量子计算加人工智能联手造肽,科学家利用业余时间完成药物候选分子设计
一个跨越三个时区的研究团队在过去八个月里用业余时间完成了一项正式实验室通常需要数年才能完成的工作:利用量子退火算法和大语言模型联合设计了七种新型抗菌肽。研究论文上周在《自然·计算科学》发表,其中两种候选分子已经通过初步体外活性测试。
团队构成本身就带有非典型特征。五位核心成员分别就职于谷歌量子 AI 实验室、牛津大学物理系和一家位于新加坡的生物技术创业公司,合作全部通过视频会议和代码仓库进行,没有任何正式的经费支持。项目最初是发起人在个人笔记本电脑上运行的一个量子退火实验,后来被同事们加入蛋白质工程知识后逐渐发展成一个完整的研究项目。

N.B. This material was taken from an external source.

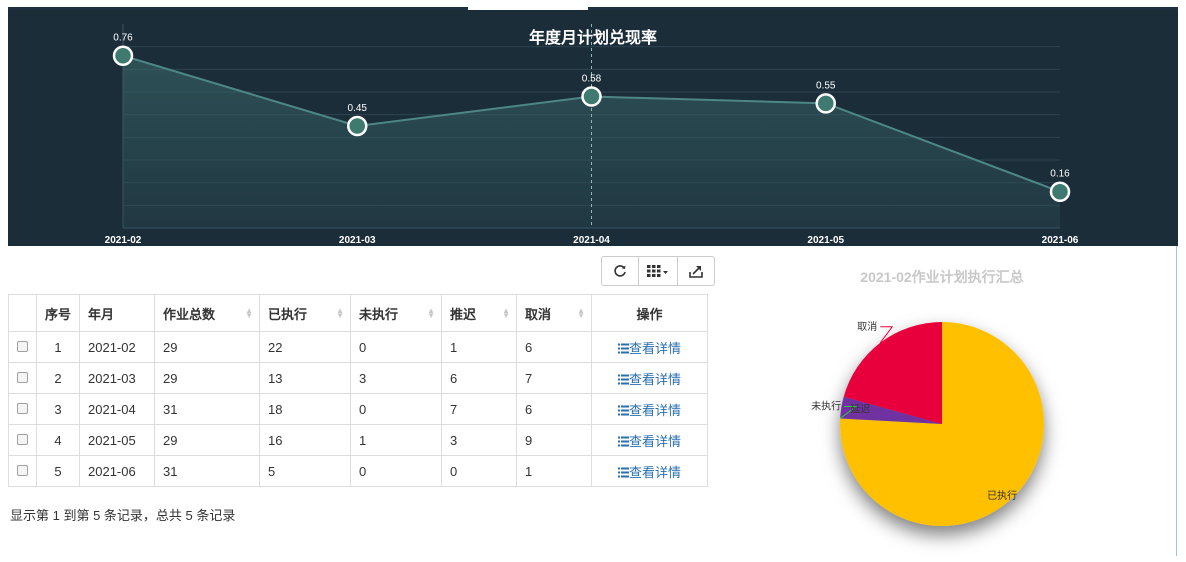 Image resolution: width=1186 pixels, height=562 pixels. I want to click on header-index: 序号, so click(58, 313).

技术路线的核心是把量子退火的优化能力和大语言模型的生化知识结合起来。谷歌的量子退火处理器负责在巨大的序列空间里搜索可能的肽链构型,大语言模型负责对这些构型进行药理可行性评分和毒性预测。两个系统的输出在一个循环里反复迭代,大约七轮后就能收敛到一批高潜力的候选分子。整个过程不需要传统药物研发中昂贵的高通量筛选。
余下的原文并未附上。